Ningbo-Zhousan è il terzo sistema portuale mondiale con un traffico di 26 milioni di container. Erano due porti cinesi separati sino a dieci anni fa e insieme movimentavano 5 milioni di container.
Malmoe è un grande porto della Svezia, Copenaghen è il porto della capitale della Danimarca. Si sono uniti ed oggi costituiscono uno dei sistemi portuali più importanti del nord Europa.
Seattle e Tacoma, porti nella costa occidentale degli Stati Uniti, per anni in competizione si sono uniti per prendere una fetta del ricco traffico del Pacifico americano.
Kobe e Osaka,due porti del Giappone, hanno unito le loro forze per sfidare gli altri porti della costa asiatica.
Le unioni dei porti in sistemi portuali definiscono lo scenario planetario del traffico marittimo negli ultimi 20 anni. Dalla Cina alla Europa, dagli Usa al Giappone i grandi sistemi portuali sono i protagonisti e lasciano agli altri le briciole del traffico, relegandoli al ruolo di comparse mute.
In questo scenario l’Italia ha lavorato nella primavera del 2015 ad una riforma della portualità.

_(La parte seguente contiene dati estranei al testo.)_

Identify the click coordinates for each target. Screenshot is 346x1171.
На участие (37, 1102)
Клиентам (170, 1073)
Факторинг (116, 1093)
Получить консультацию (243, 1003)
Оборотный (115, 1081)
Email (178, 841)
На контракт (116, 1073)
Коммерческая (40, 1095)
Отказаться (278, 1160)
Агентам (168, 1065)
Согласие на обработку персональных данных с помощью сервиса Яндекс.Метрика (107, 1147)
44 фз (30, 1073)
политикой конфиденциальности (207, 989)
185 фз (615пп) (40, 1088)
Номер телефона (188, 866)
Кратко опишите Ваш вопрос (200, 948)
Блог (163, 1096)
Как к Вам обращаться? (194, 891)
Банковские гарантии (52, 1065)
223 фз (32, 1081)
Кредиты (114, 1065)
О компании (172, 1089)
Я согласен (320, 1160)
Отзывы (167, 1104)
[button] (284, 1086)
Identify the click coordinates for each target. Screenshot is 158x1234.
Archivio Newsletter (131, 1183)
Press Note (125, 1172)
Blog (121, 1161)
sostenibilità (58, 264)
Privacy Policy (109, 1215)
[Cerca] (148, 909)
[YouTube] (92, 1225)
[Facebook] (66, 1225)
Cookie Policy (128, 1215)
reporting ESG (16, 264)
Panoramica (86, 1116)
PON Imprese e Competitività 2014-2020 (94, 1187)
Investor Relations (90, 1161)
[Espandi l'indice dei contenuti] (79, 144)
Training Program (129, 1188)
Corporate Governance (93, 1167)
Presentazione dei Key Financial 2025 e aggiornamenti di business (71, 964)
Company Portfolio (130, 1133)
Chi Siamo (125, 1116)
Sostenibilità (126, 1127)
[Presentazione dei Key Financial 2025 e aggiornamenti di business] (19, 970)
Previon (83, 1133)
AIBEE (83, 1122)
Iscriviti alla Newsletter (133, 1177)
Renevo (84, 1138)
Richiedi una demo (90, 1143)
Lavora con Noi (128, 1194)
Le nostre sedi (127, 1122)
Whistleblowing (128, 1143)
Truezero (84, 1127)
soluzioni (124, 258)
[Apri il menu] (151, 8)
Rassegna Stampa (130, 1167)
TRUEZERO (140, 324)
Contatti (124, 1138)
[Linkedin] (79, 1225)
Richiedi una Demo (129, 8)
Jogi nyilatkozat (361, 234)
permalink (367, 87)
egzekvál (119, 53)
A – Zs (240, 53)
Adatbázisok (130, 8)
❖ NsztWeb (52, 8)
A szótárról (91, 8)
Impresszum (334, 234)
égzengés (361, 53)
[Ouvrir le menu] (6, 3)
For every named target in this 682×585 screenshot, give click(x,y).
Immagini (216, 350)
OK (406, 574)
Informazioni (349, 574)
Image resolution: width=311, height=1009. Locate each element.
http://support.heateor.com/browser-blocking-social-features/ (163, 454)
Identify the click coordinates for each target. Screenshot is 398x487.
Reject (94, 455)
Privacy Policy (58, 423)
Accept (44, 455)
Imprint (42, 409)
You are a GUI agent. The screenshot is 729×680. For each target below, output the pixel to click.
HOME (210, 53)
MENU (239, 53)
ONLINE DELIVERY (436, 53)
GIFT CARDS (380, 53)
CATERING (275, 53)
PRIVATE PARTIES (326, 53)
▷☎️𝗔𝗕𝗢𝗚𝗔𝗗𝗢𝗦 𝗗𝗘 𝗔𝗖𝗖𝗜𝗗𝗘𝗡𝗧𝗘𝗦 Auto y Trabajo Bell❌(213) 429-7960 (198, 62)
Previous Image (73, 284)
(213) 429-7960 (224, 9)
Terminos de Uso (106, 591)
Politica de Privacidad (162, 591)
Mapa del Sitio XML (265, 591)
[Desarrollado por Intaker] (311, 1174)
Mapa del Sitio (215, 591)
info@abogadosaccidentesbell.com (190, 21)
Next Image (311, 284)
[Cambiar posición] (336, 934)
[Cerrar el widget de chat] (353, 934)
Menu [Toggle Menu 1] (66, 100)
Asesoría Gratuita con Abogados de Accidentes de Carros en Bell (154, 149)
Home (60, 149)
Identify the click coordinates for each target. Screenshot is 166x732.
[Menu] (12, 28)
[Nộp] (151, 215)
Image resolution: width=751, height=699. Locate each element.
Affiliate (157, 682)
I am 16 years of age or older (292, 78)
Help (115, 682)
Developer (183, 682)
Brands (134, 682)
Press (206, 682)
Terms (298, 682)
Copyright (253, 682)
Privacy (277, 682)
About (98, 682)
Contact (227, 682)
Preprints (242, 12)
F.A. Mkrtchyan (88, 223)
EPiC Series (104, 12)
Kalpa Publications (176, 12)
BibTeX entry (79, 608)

Per poter competere nello scenario planetario l’Italia deve avere non più di 5 o 6 sistemi portuali, a partire dal nord adriatico e dal nord tirreno. Il sistema adriatico imperniato sui porti di Venezia, Trieste, Ancona e Ravenna con una alleanza con Koper in Slovenia sul modello Copenaghen-Malmoe, sarebbe un gigante pronto per le sfide del terzo millennio. I primi accordi erano in discussione per concentrare su questo sistema importanti traffici dall’oriente.
I benefici che si ottengono, organizzando grandi sistemi portuali, sono ben conosciuti da tutti a livello planetario se dagli Stati Uniti alla Cina è in corso questa poderosa ristrutturazione con: eliminazione duplicazioni, ottimizzazione banchine, abbattimento tempi, potenziamento catene logistiche, standardizzazione procedure, riduzione burocrazia.
Tra i benefici c’è la riduzione di spese per presidenti, segretari generali, direttori, auto blu, viaggi, autisti, rappresentanze, esperti. Una selva di spese spulciabile nel web. Non è facile stimare questi costi per Autorità Portuale ma un valore a spanne potrebbe aggirarsi sui 5 milioni per anno.
Qui si sono messi in moto i localismi, i micropoteri dei singoli specchi d’acqua, le poltrone, i media con lo sguardo saldamente rivolto al passato. Le corporazioni hanno bloccato sul nascere l’idea dei 6 sistemi portuali di livello mondiale. Ma la necessità di superare la frammentazione, che contava al 2015 una trentina di Autorità Portuali, era così evidente che la riforma si è fatta ugualmente dimezzando le Autorità.
Con la riforma si è sanato l’errore ventennale di alcuni porti nazionali che erano fuori da ogni Autorità e quindi senza risorse. Esempio di questo errore era la Calabria dove Reggio e Vibo, erano da due decenni fuori da qualunque autorità. Con la riforma sono stati inseriti nella nuova Autorità di Sistema portuale facente capo a Gioia Tauro, unico porto intercontinentale del Sud. I localismi hanno continuato la battaglia contro la riforma del 2015 ed il Ministero, gialloverde prima e giallorosso dopo, ha spaccato la nuova Autorità di Sistema togliendo i porti di Reggio e Villa.
In un momento così difficile per il Paese la Presidenza del Consiglio dovrebbe promuovere la nuova riforma portuale che consenta al Paese di entrare nel terzo millennio da protagonista. Peraltro ridurre oggi da 15 a 6 le autorità di sistema porterebbe un risparmio superiore a quello della riduzione dei parlamentari. Diciamo Presidenza e non Ministero perché questo si è mostrato, a dir poco, inadeguato cucinando un indigesto spezzatino dei porti calabresi nonostante la loro collocazione strategica nel Mediterraneo, un mare attraversato dal 40% delle merci che si producono al mondo, riducendone drasticamente le potenzialità.
Se ai politici mancano le conoscenze minimali per capire i benefici che a livello mondiale si ottengono con i grandi sistemi portuali, e quindi dobbiamo rinunciare alla partita, per lo meno potrebbero lavorare per togliere questa tassa da una cinquantina di milioni che alla fine pagano i cittadini.